Vanishing Point gets its point across in a relatively unreflective way- the cops are bad, men can no longer live freely without destroying themselves, thanks to those lousy cops. It's a thrilling movie, but there's no ambiguity to it; there's nothing to argue about later. We get the point. We can historicize it, but I don't think we can debate its message.

Express Yourself has a seemingly simple message- men should act with their hearts, or at least their libidos- but it becomes more complex when you reflect upon it. Is Madonna saying that sexual domination is the only 'revolution' possible for the poor? Is she saying that wealthy women fantasize about being dominated by working class men? This seems to be a recurring theme in her art (see also- if you must- the remake of Swept Away), and allegedly in her life. But isn't this sexual tourism? And isn't there something retrograde about the idea that women are liberated by sexual submission? And can someone from the master class every submit to the slave class?

But, of course, Madonna knows all of this, and she's having fun with it. She realizes that the age-old fantasy of the slave taking the master's wife is regressive, but she seems to be saying that this is exactly what gives it the sexual charge of a taboo.
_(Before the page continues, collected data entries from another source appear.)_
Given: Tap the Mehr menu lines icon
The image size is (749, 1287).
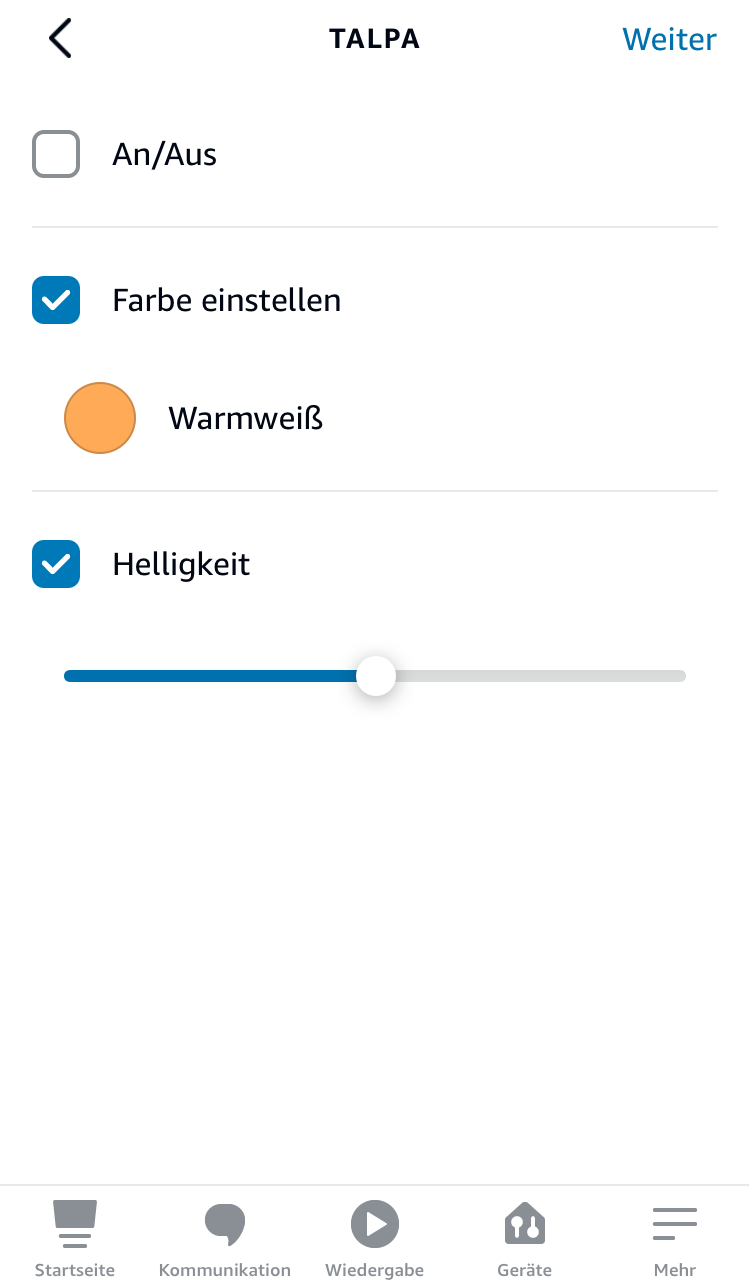Looking at the screenshot, I should coord(675,1224).
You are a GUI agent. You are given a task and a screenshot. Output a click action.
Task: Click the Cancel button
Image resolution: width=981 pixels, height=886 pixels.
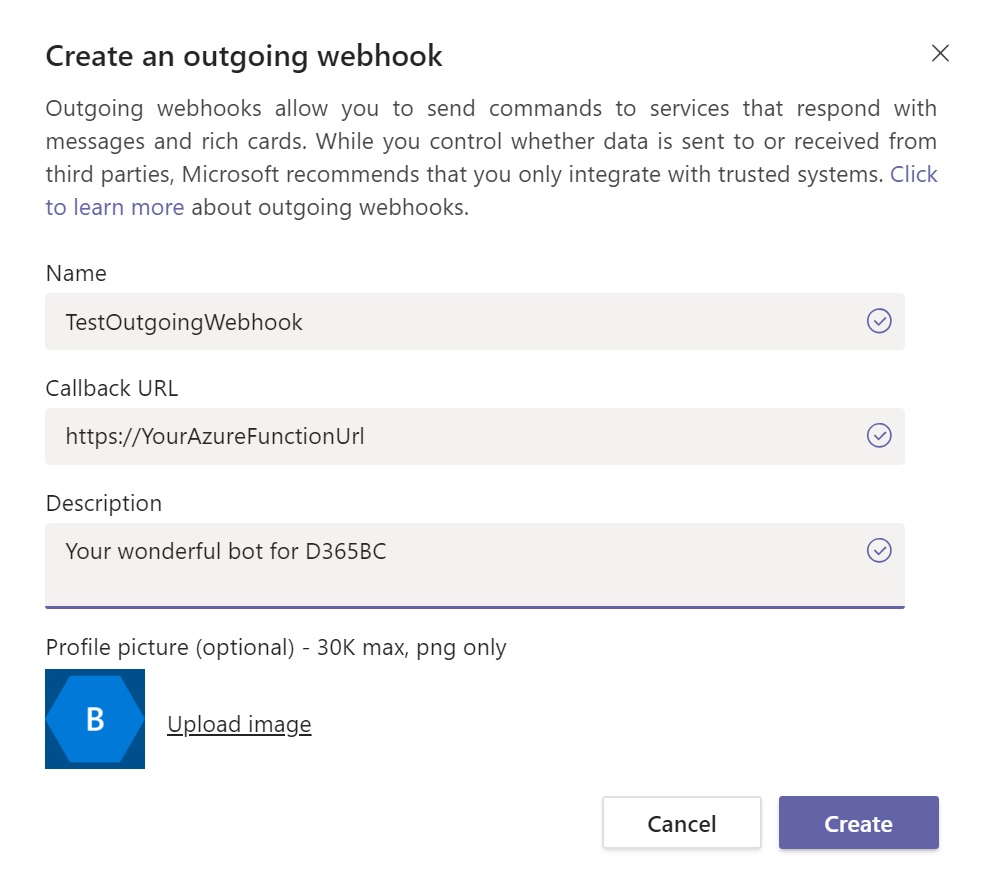tap(681, 823)
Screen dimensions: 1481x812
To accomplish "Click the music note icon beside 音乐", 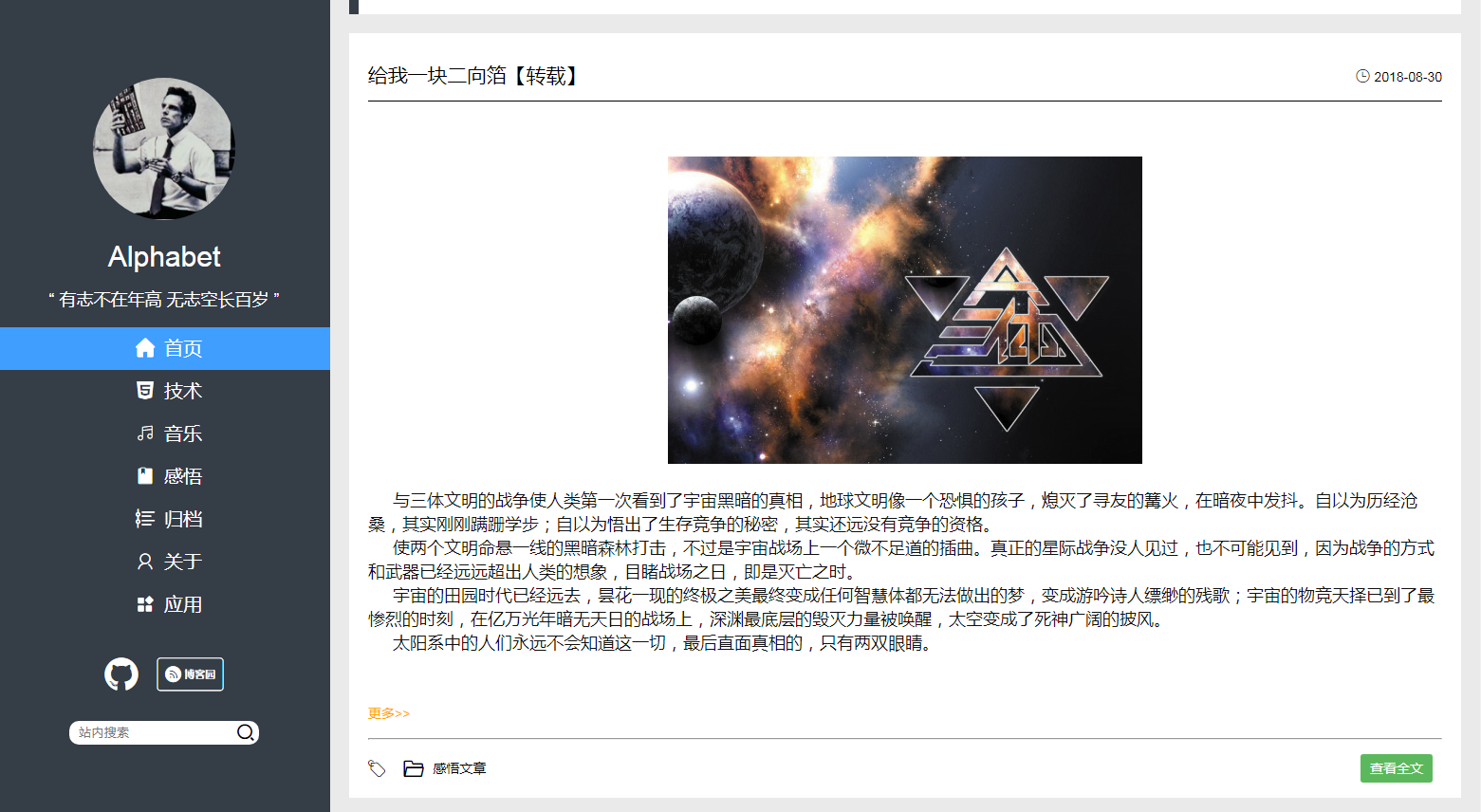I will pyautogui.click(x=145, y=434).
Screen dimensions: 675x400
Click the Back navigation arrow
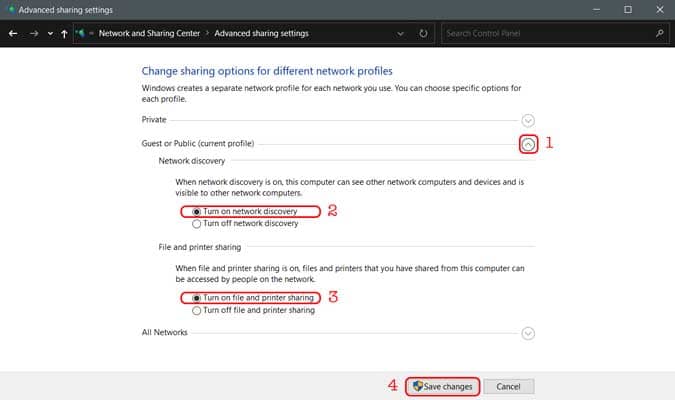point(13,33)
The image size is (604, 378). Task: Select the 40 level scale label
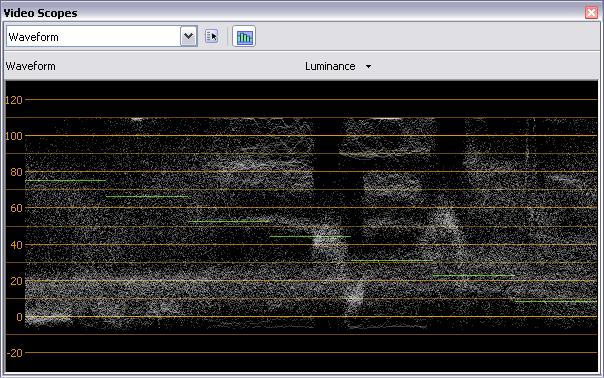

Or, at least, I think that's what she's saying.

So I think what makes the Madonna video culture is that it rewards repeated readings- it is intentionally ambiguous- in fact, playful ambiguity is one of its constituent components. It's also important to note that this is intentional- I don't suspect that Madonna and director Mary Lambert were simply confused about what they were trying to say. I think they had a self-awareness that the makers of Vanishing Point either lacked, or simply ignored.

Therefore, let's describe culture as human creations that mediate between civilization and existence/nature. Culture displays unity of form, originality, aesthetic sophistication, a high amount of elaboration, what Arnold describes as ''high seriousness'', and narrative complexity and ambiguity.

Any thoughts?


Holly said...

For me, this comes out much clearer than your previous post about culture, more resolved.
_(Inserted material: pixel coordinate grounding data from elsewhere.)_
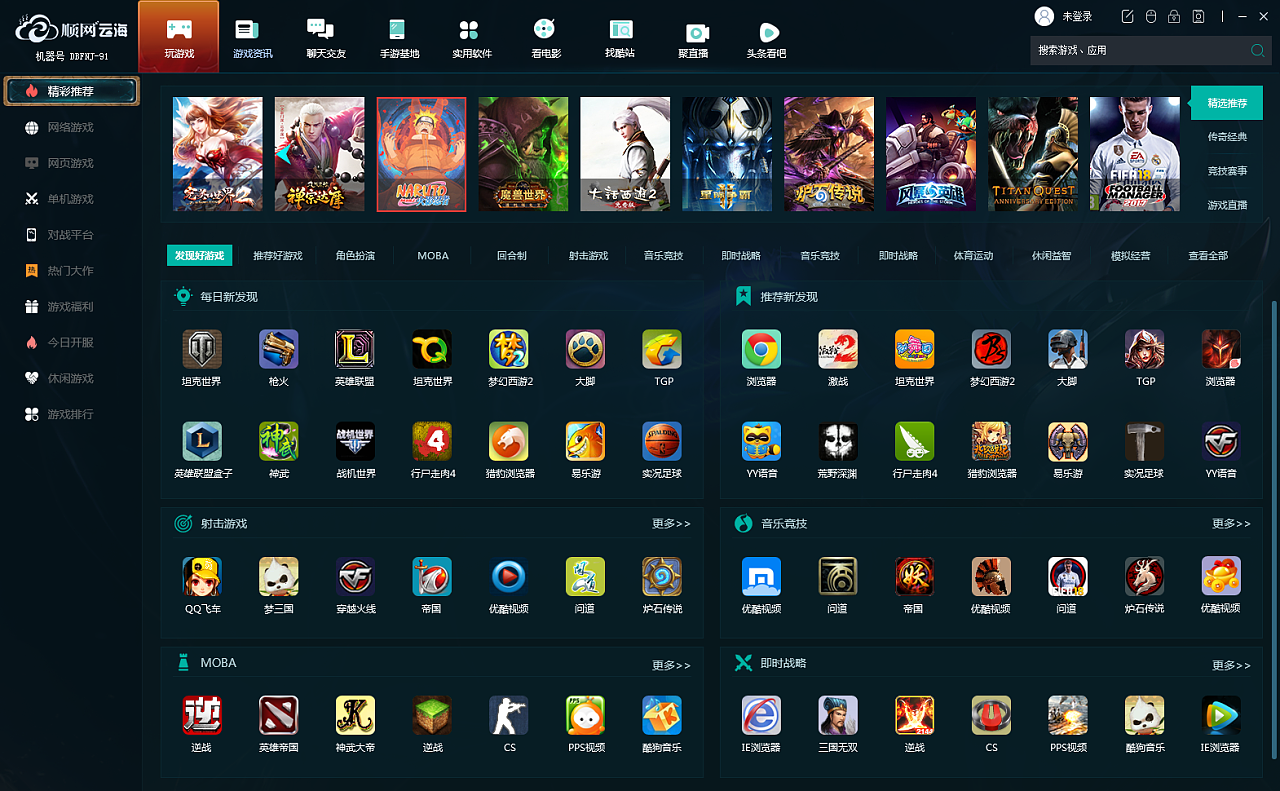Expand 更多>> for 即时战略 section
1280x791 pixels.
[1231, 665]
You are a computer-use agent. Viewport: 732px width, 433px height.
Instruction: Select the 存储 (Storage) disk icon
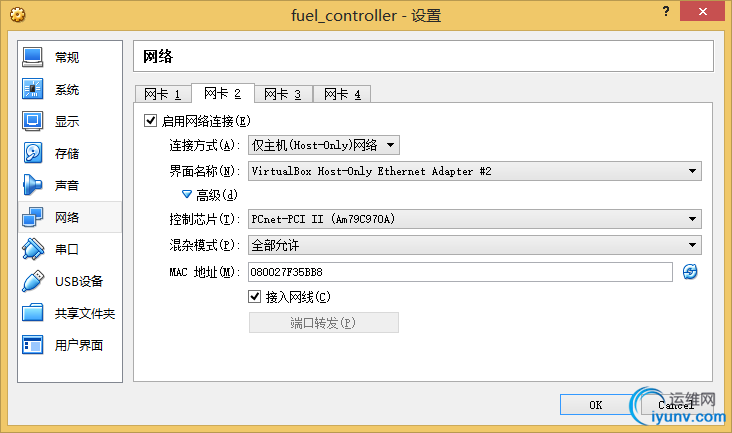[32, 153]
Express Yourself certainly has a transcendent quality about it--the packaging (visual, musically, etc) is clearly a product of the time (late 80's) but the content, in terms of references (Metropolis, slavery, rich vs poor, sexual power struggles) reach beyond 1989. Frankly, I'd be hard pressed to guess a double digit percentage of people who bought that record, who had seen--or even heard of--Metropolis. Plus, there's the eternal symbolism of a wet cat.

I will admit, though, that I had to go watch the video, I'd never seen it. It happened after I'd already quit watching TV. Did I miss an important social message, or just another pop diva shaking it for the camera? Is that what separates Madonna from Britney Spears?

Rufus said...

I think what's always struck me about Madonna is that she has a strong visual sense. Britney Spears thinks that driving a pink Hummer through the clouds is a great image. But Madonna is constantly quoting artists, filmmakers, and photographers, and has created some truly stunning images of her own. She also tends to work with great visualists- most notably Herb Ritts. I do think Madonna has fallen from grace a bit in recent years- Music was her last great video, and that seemed like a mistake somehow.
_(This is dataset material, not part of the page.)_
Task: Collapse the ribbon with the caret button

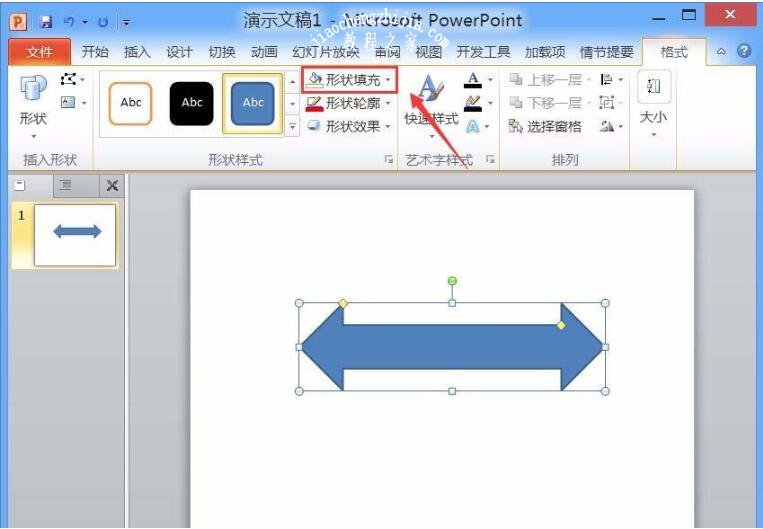Action: 722,51
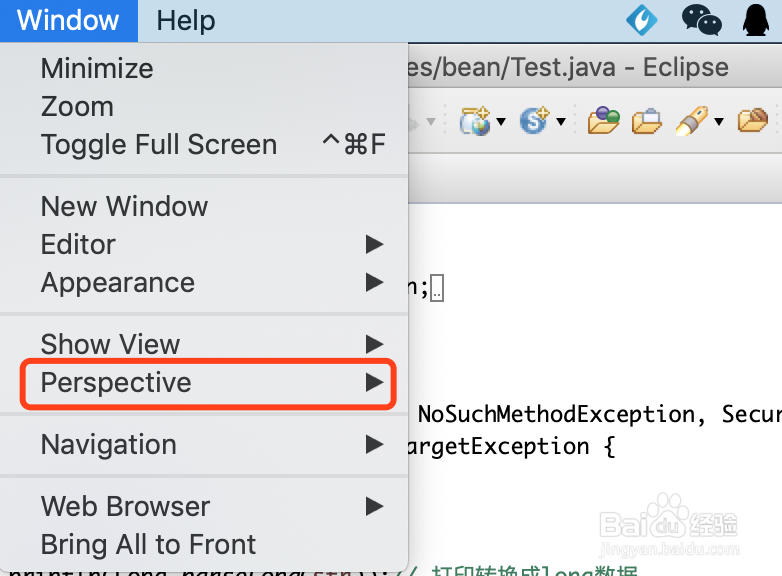Click the blue diamond icon in menu bar
This screenshot has height=576, width=782.
pyautogui.click(x=642, y=20)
I don't know if there's a social message to Madonna's art. I think her real skill is a sort of fearlessness in taking everything that she sees and incorporating it into her art. She's able to aestheticize the strangest things and work them into a surprisingly coherent fantasy image. That said, her first great video was Material Girl, and when I say that the video for Music seemed like a fluke, it's really because she's done some shockingly bad videos as of late. Her video for Jump is a travesty. The video for Love Profusion looks like a Tic-tac commercial. It's like she's forgotten what she did well as she's gotten older.